Baudouin Havaux
ŒNOTOURISME

Iter Vitis, les chemins européens de la Vigne

Ce 15 juin, les vignobles du Sud-Ouest ont été reconnus comme « itinéraire culturel européen » par le Conseil de l’Europe. L’interprofession des Vins du Sud-Ouest (IVSO) est la première interprofession viticole à s’engager, à travers l’itinéraire européen Iter Vitis, les Chemins de la Vigne et celui des Chemins de Saint Jacques de Compostelle.

C’est pour tous les acteurs de l’oenotourisme une reconnaissance de la qualité de ses paysages et de la diversité culturelle de leur territoire. Le Sud-Ouest, 1er bassin viticole, est inscrit au titre de la Route Culturelle Européenne de la vigne et du vin « Iter Vitis – Les Chemins de la Vigne ». L’objectif d’Iter Vitis est de valoriser le territoire à travers l’oenotourisme mais surtout de créer des passerelles entre la viticulture, le tourisme et la culture et également de permettre la reconnaissance et la valorisation des éléments du patrimoine agricole. Iter Vitis a la volonté de nouer des partenariats actifs avec les bassins viticoles, afin de valoriser notamment la dimension paysagère, culturelle et de promouvoir l’œnotourisme comme facteur de résilience de la filière agricole.

Les vignobles du Sud-Ouest s’étire le long des chemins de Saint-Jacques-de-Compostelle depuis le moyen âge. Passage obligé entre le nord de l’Europe et l’Espagne, ce vaste territoire va voir fleurir abbayes et monastères qui accueillent les pèlerins. Pour les besoins de l’office, mais aussi pour étancher la soif des pèlerins, les communités religieuses développent des vignobles. La circulation permanente des pèlerins devient un vecteur essentiel de diffusion des cépages. Des cépages autochtones du Sud-Ouest qui sont exportés et des cépages étrangers qui sont importés. Ce qui explique l’impressionnante mosaïque de cépages qui caractérise les vins du Sud-Ouest. Il est d’ailleurs à l’origine de grands cépages internationaux comme le malbec ou le cabernet. Pour le plus grand bonheur des amateurs de diversité, de curiosités viticoles et d’authenticité on peut déguster des vins élaborés à base de 130 cépages autochtones auxquels s’ajoutent certaines variétés originaires d’autres régions parfois lointaine.

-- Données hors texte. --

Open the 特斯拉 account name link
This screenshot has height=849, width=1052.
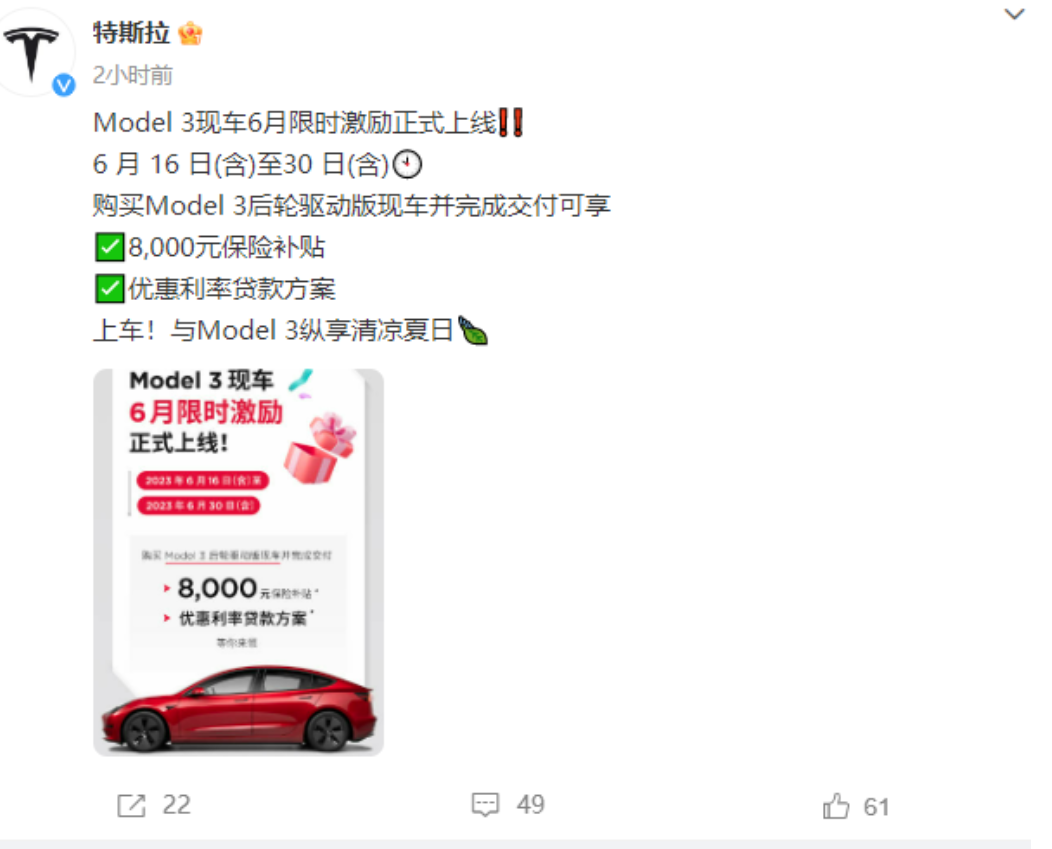(x=132, y=33)
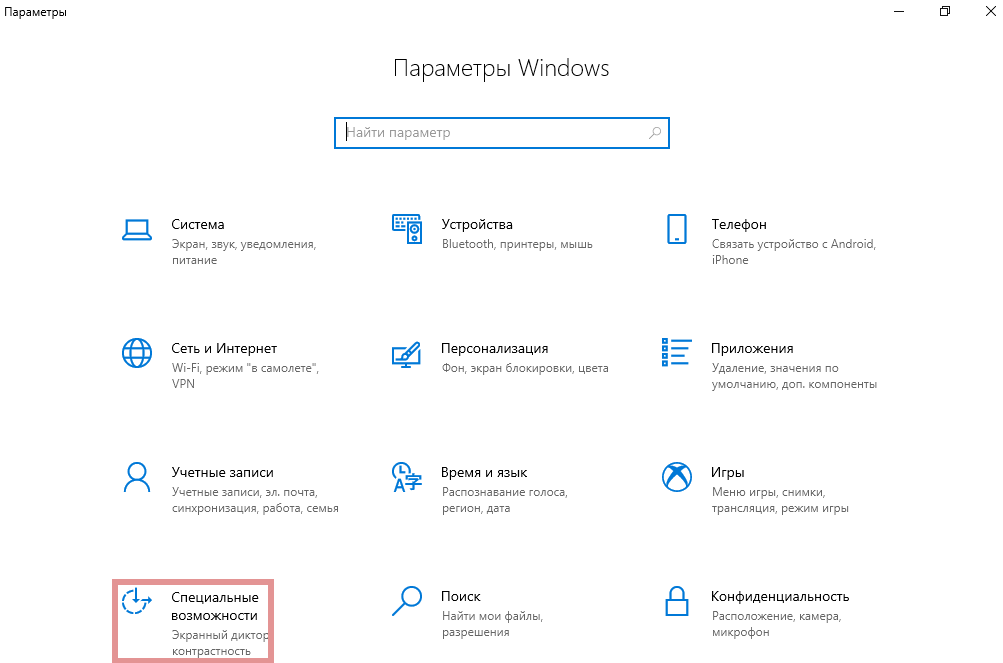Open the Система settings title link
Viewport: 1003px width, 663px height.
pos(198,225)
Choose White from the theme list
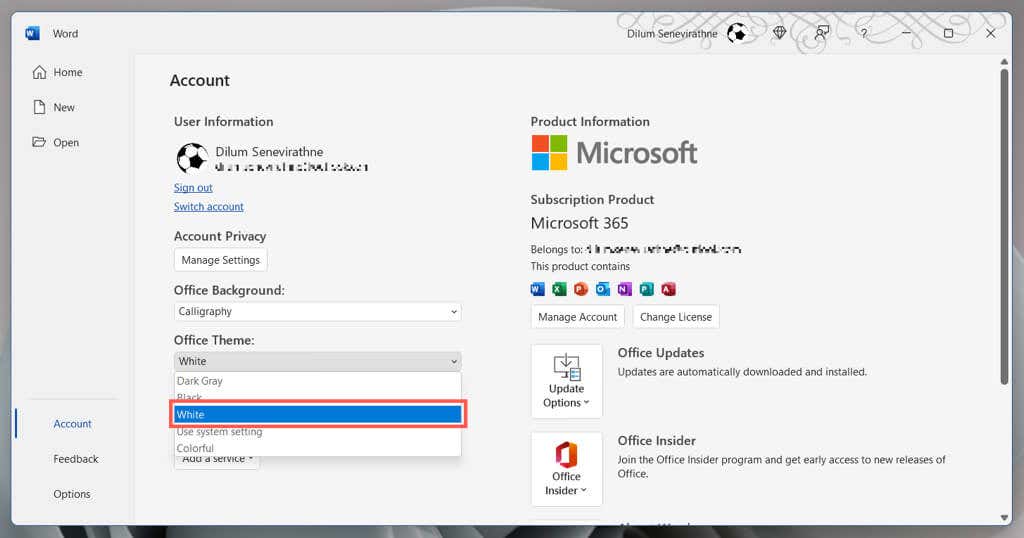Viewport: 1024px width, 538px height. click(x=317, y=414)
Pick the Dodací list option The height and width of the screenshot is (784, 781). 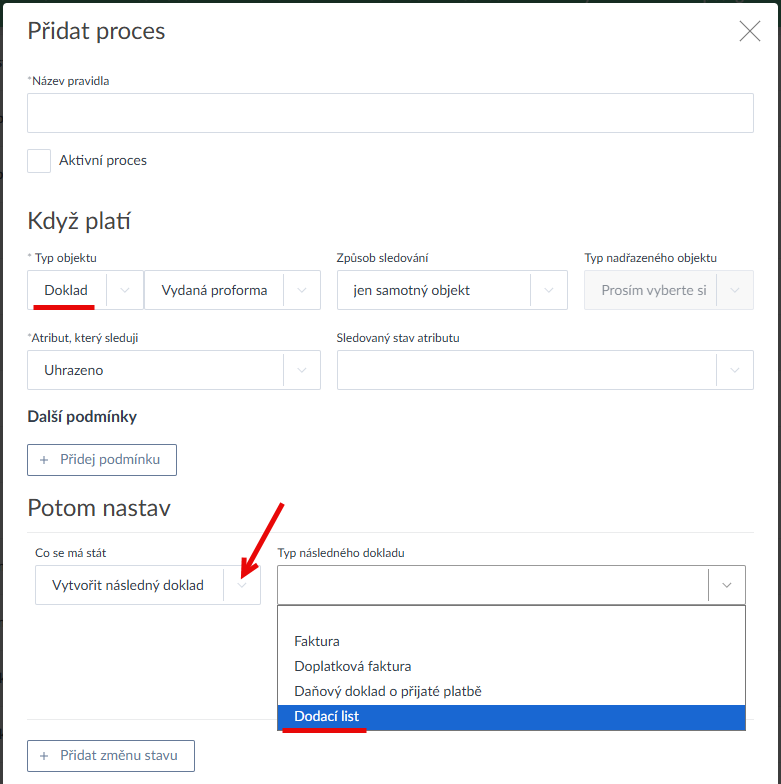pyautogui.click(x=326, y=717)
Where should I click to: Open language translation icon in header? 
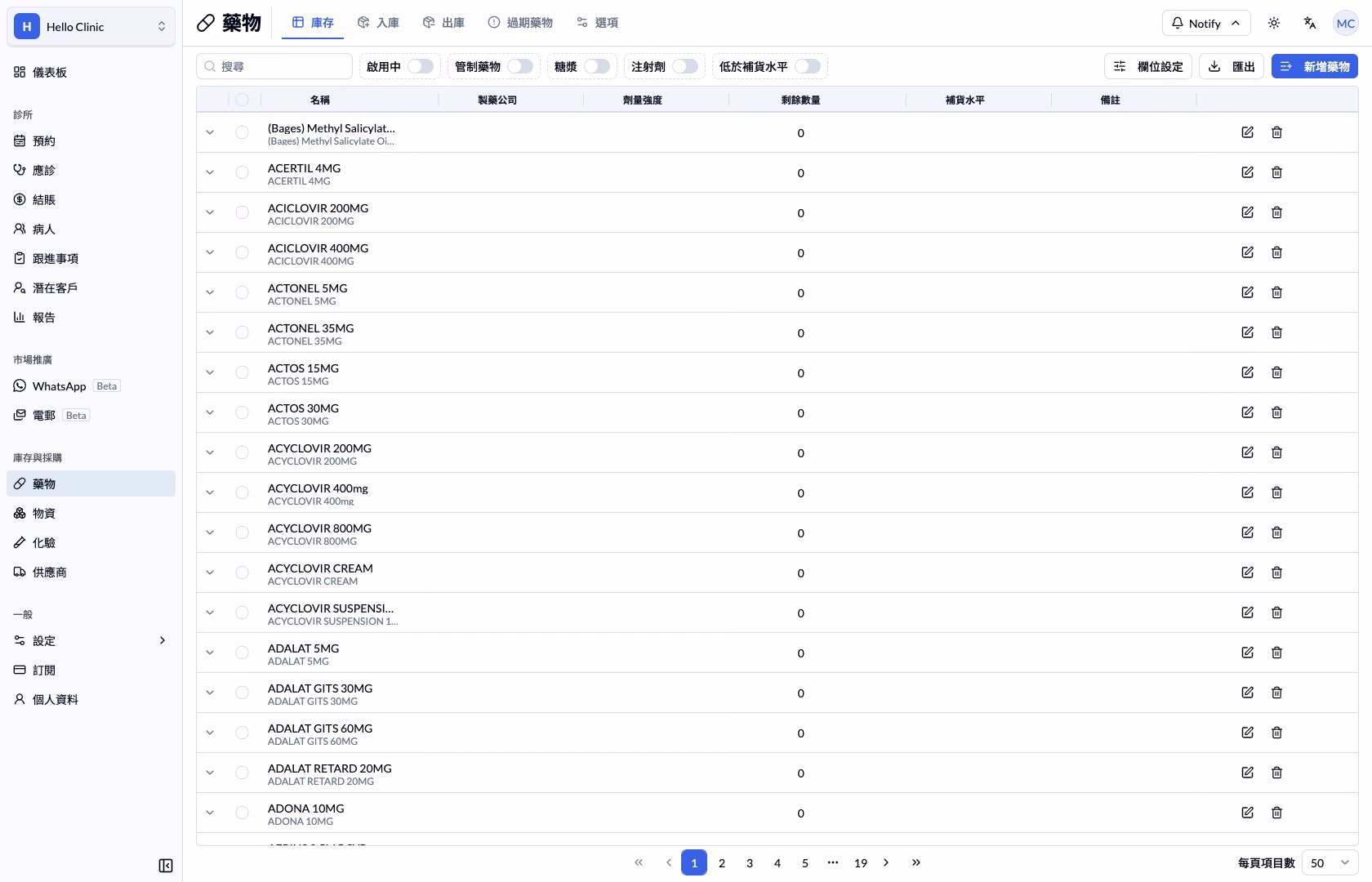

La Garonne, dans laquelle se jettent toutes les rivières du Sud-Ouest (Tarn, Baïse, Lot, Ariège, Aveyron) est historiquement la route fluviale par laquelle les vins sont acheminés sur les célèbres gabares. A cette époque les vins en amont de Bordeaux prennent le nom de vins du Haut-Pays qui avaient comme vocation de remonter la couleur des vins de Bordeaux. Les vins sont alors différenciés par le nom du port qui les expédie : Bergerac, Cahors, Moissac,… ou par celui de son expéditeur. Comme les vins chargés au port de Rabastens qui prennent le nom de Gaillac parce que expédiés par l’abbaye Saint-Michel de Gaillac. Il existe une vraie unité autours du fleuve et de ses affluents, quelque chose d’unique qui rassemble tous les vignobles qui les bordent.

Une autre particularité est la typologie plastique des paysages de vigne. On en distincte deux aspects principaux : «  en terrasse de vigne » et « en timbre-poste ». Pour le premier aspect que l’on connaît aussi  sous le nom de « vigne en escalier » les ceps sont plantés parallèlement aux courbes de niveau sur des terrasses dont les murets ont été élevés par les vignerons. On retrouve ces paysages principalement dans les vignobles du piémont pyrénéen et dans ceux du Massif central. Ailleurs ce sont les « vignes en timbre-poste » qui dominent. Elles traduisent la tradition de polyculture des vignerons. Loin de la monotonie des mers de vignes, la couleur verte des vignes se mêle au jaune des champs de colza ou de tournesol et au bleu de hameaux en pierre calcaire ou en briques rouges.